Leave out any pictures and transcribe all other data below exactly.

● Dataset entries
┏━━
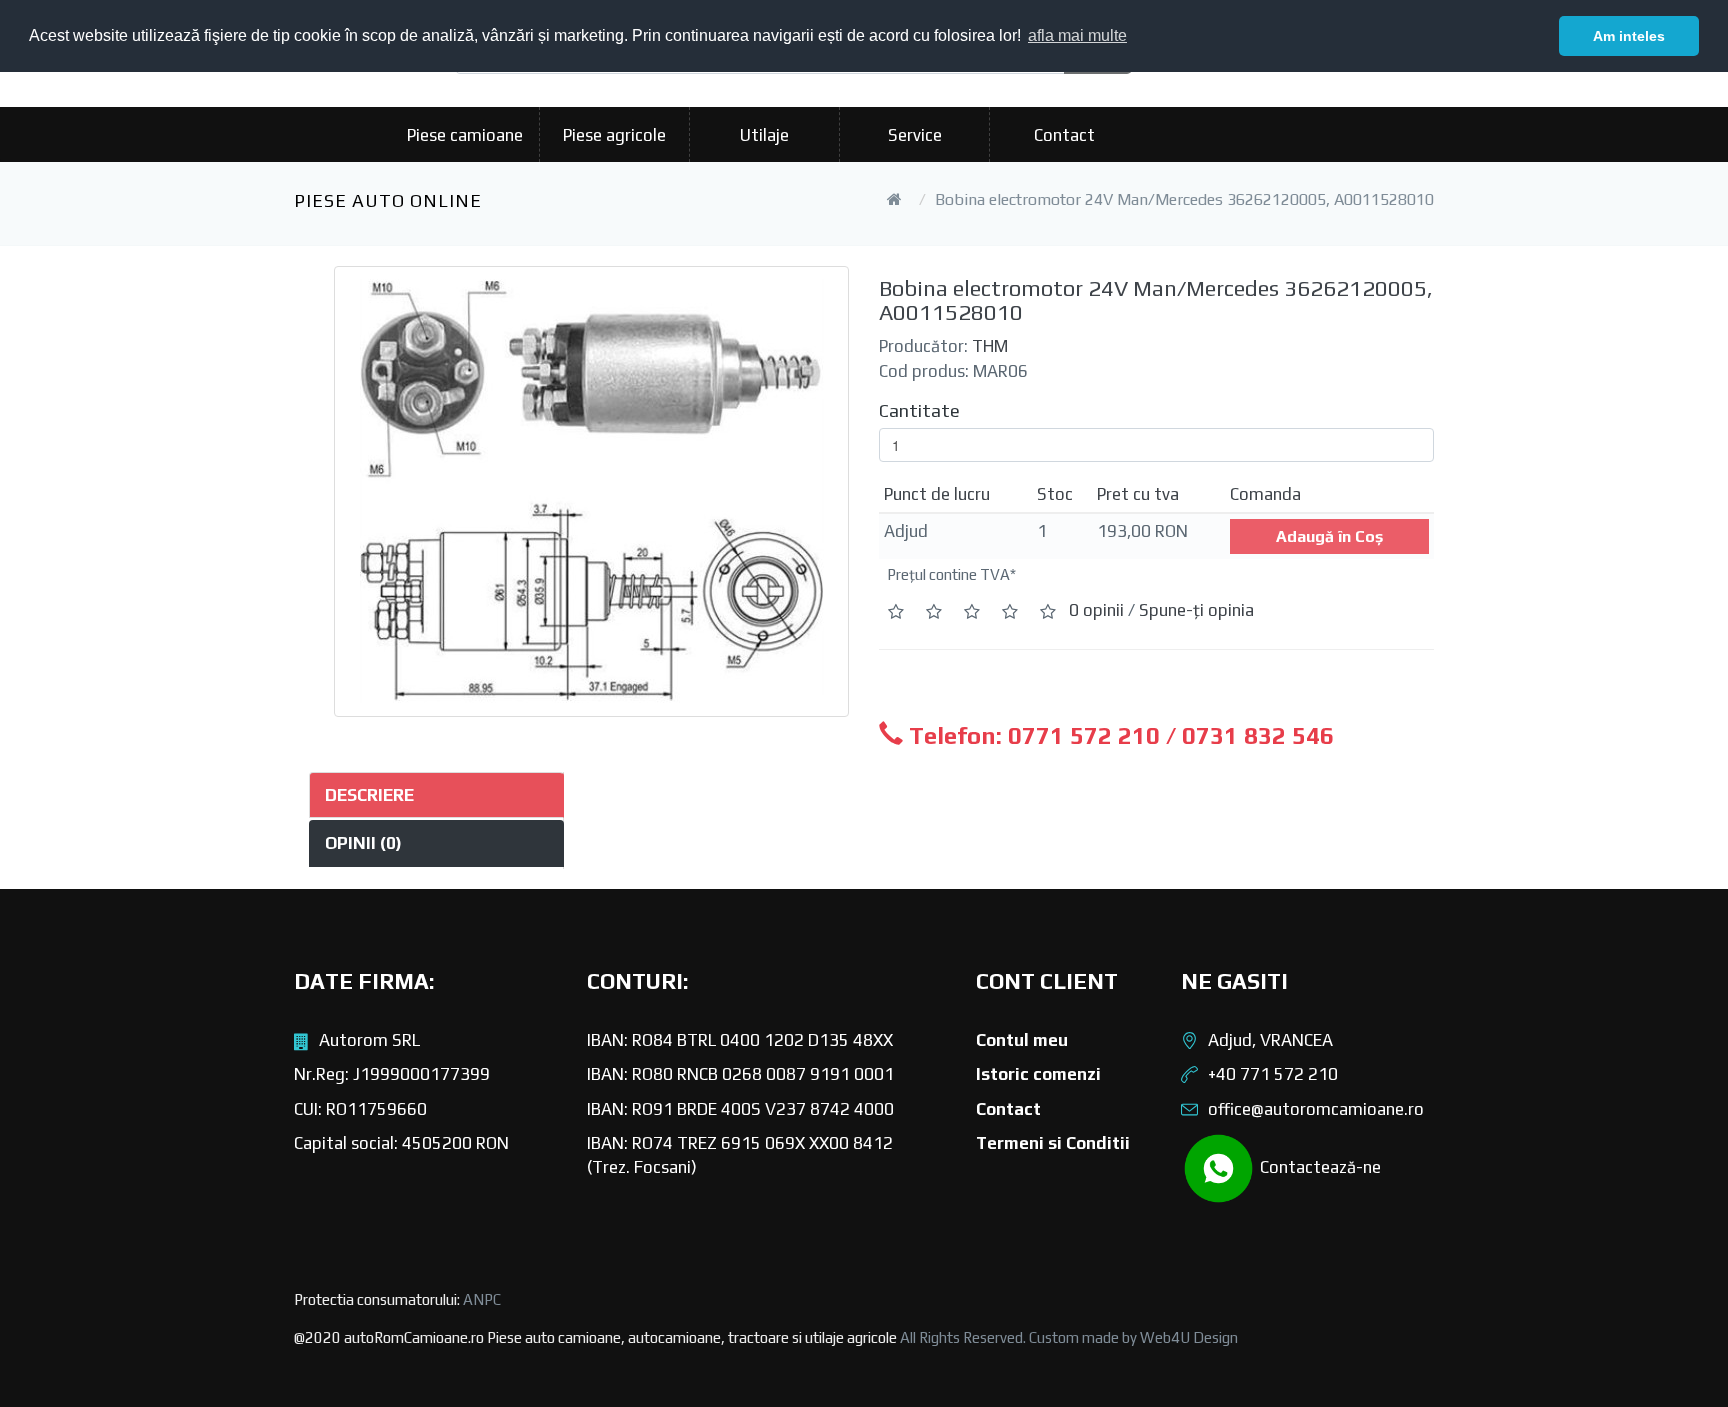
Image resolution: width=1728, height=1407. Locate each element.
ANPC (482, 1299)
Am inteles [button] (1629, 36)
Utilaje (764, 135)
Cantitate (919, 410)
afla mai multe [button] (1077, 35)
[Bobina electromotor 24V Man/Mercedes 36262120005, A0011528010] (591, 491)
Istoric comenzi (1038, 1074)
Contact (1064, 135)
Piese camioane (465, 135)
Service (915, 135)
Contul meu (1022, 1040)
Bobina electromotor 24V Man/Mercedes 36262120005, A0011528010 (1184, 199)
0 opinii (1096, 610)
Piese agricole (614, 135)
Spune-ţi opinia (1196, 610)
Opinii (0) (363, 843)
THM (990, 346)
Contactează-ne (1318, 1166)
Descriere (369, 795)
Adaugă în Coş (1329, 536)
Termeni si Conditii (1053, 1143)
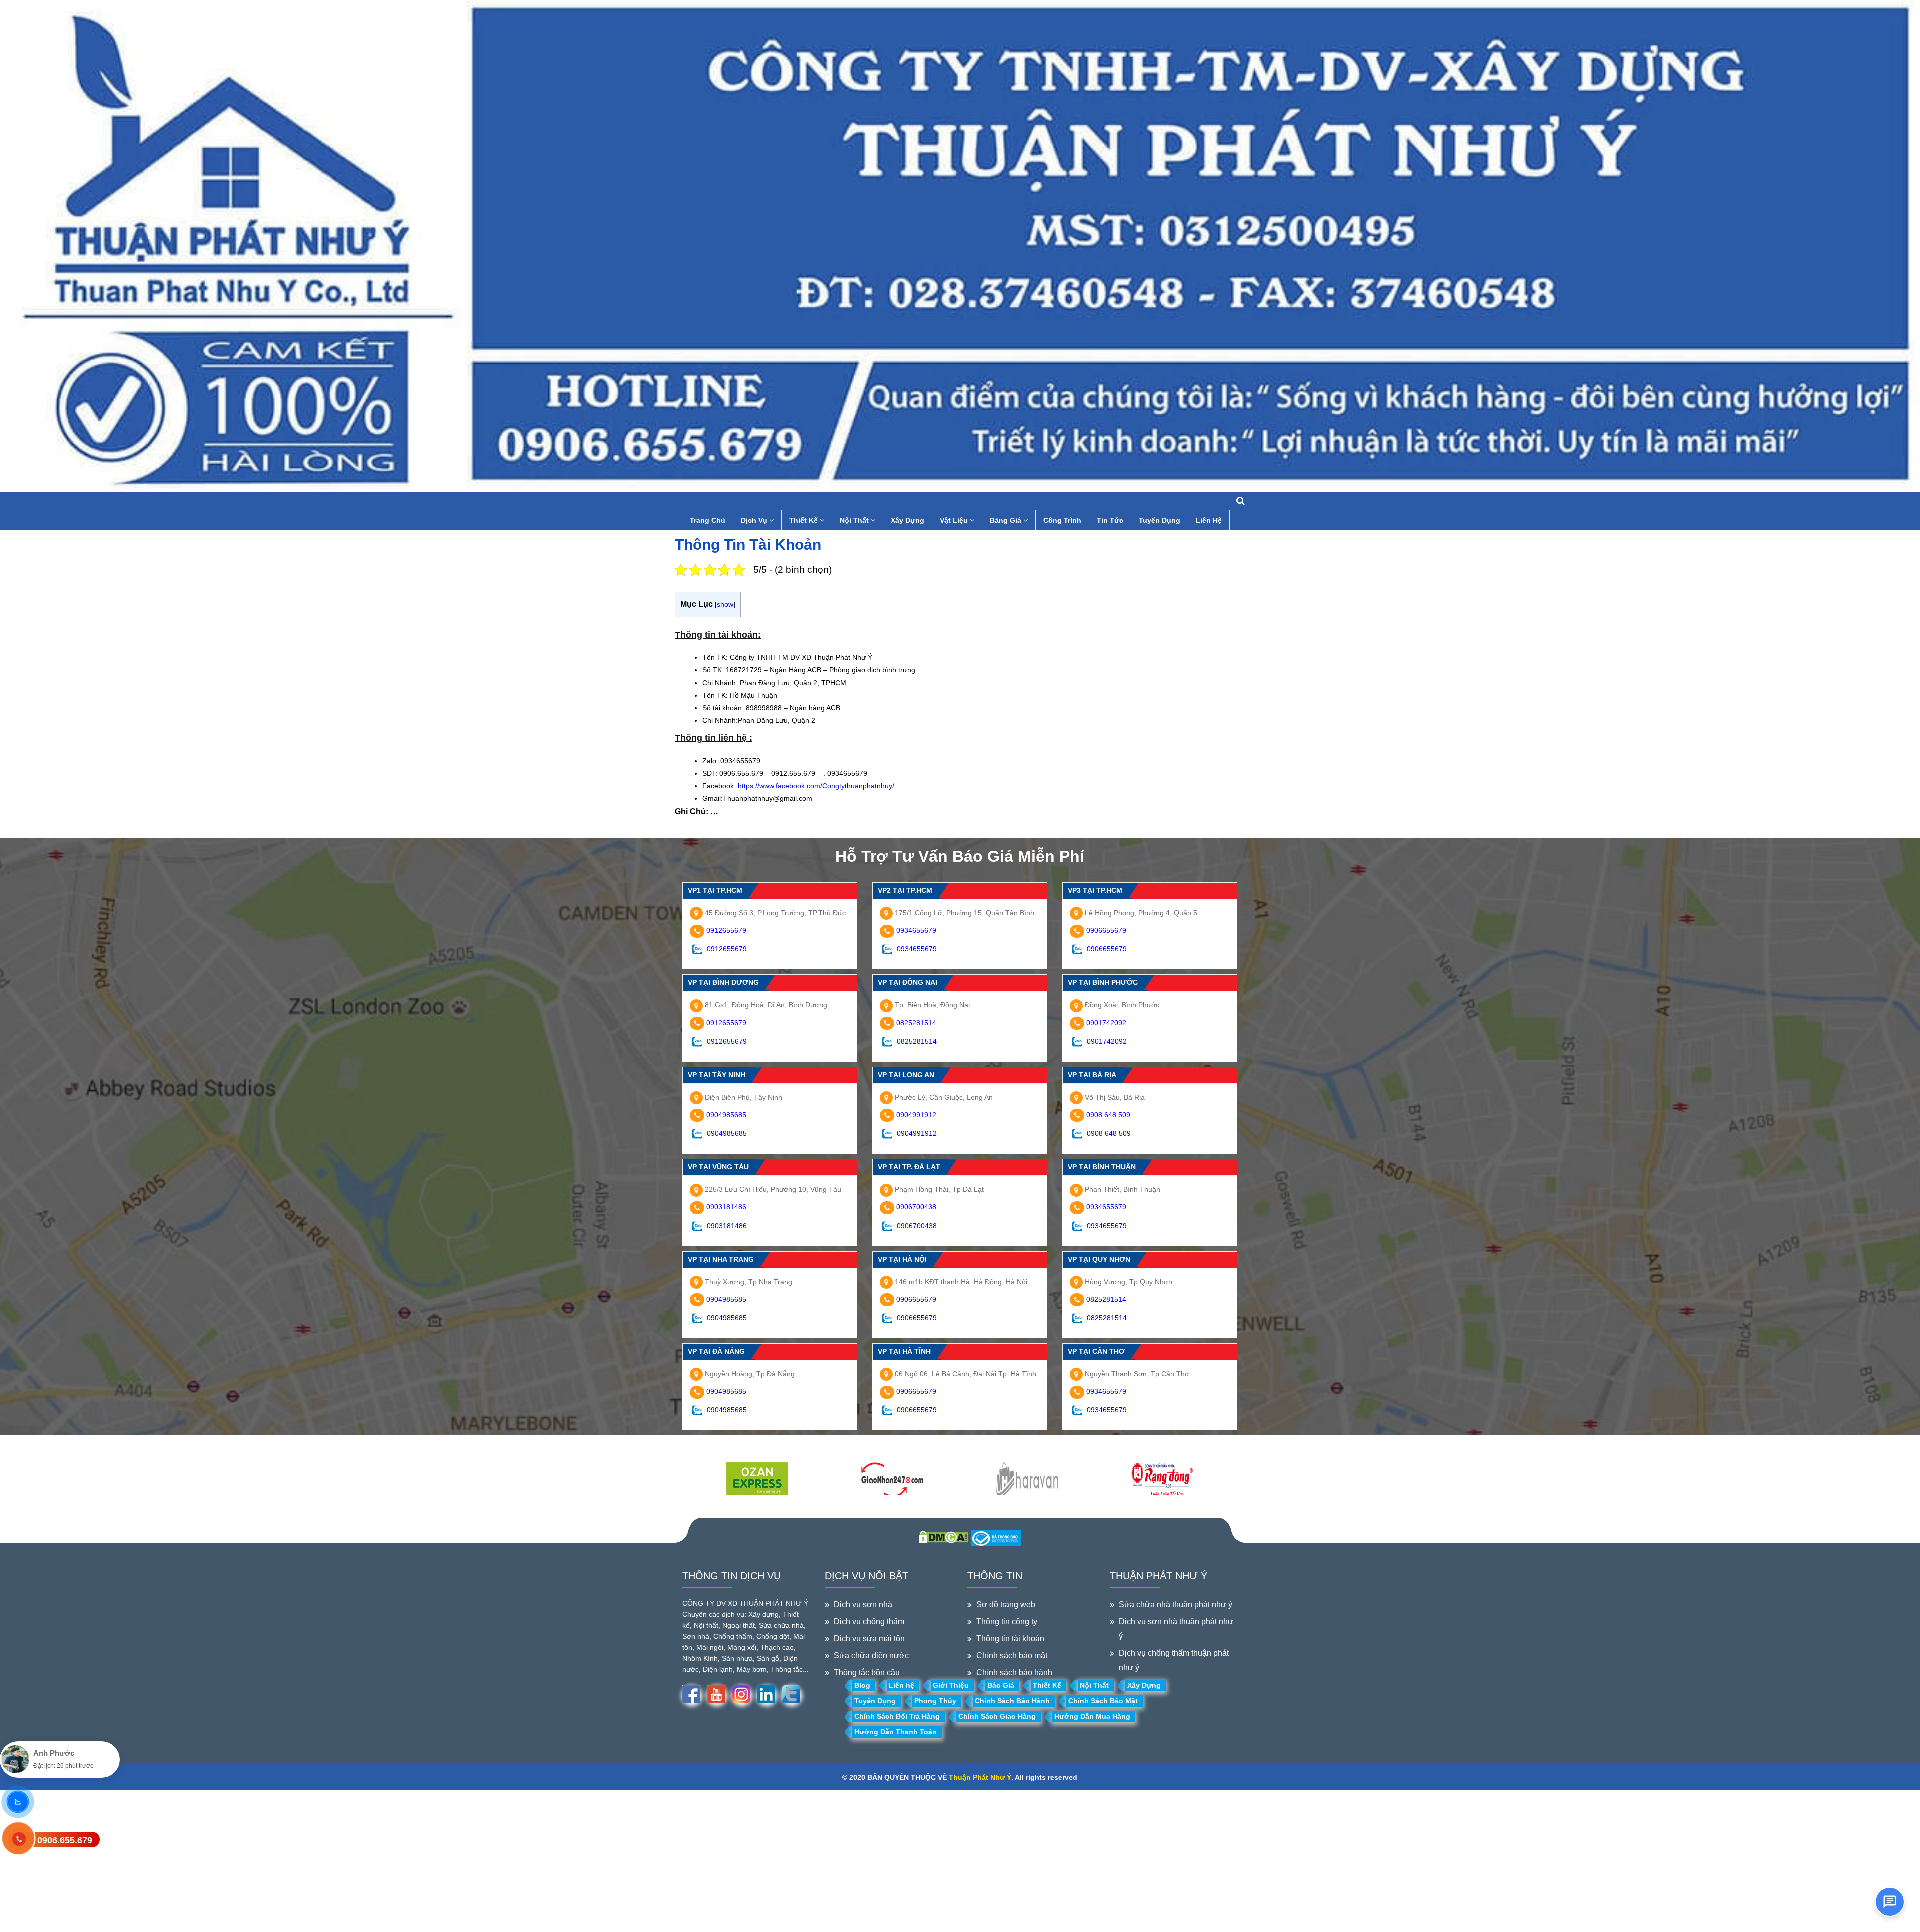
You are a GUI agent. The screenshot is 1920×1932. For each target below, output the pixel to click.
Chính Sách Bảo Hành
┗━━
● Result for this exercise
Image resolution: width=1728, height=1407. Locate each element.
ANPC (482, 1299)
Am inteles [button] (1629, 36)
Utilaje (764, 135)
Cantitate (919, 410)
afla mai multe [button] (1077, 35)
[Bobina electromotor 24V Man/Mercedes 36262120005, A0011528010] (591, 491)
Istoric comenzi (1038, 1074)
Contact (1064, 135)
Piese camioane (465, 135)
Service (915, 135)
Contul meu (1022, 1040)
Bobina electromotor 24V Man/Mercedes 36262120005, A0011528010 (1184, 199)
0 opinii (1096, 610)
Piese agricole (614, 135)
Spune-ţi opinia (1196, 610)
Opinii (0) (363, 843)
THM (990, 346)
Contactează-ne (1318, 1166)
Descriere (369, 795)
Adaugă în Coş (1329, 536)
Termeni si Conditii (1053, 1143)
You are a GUI agent. The screenshot is 1920×1932. For each target below, output the pixel to click.
Chính Sách Bảo Hành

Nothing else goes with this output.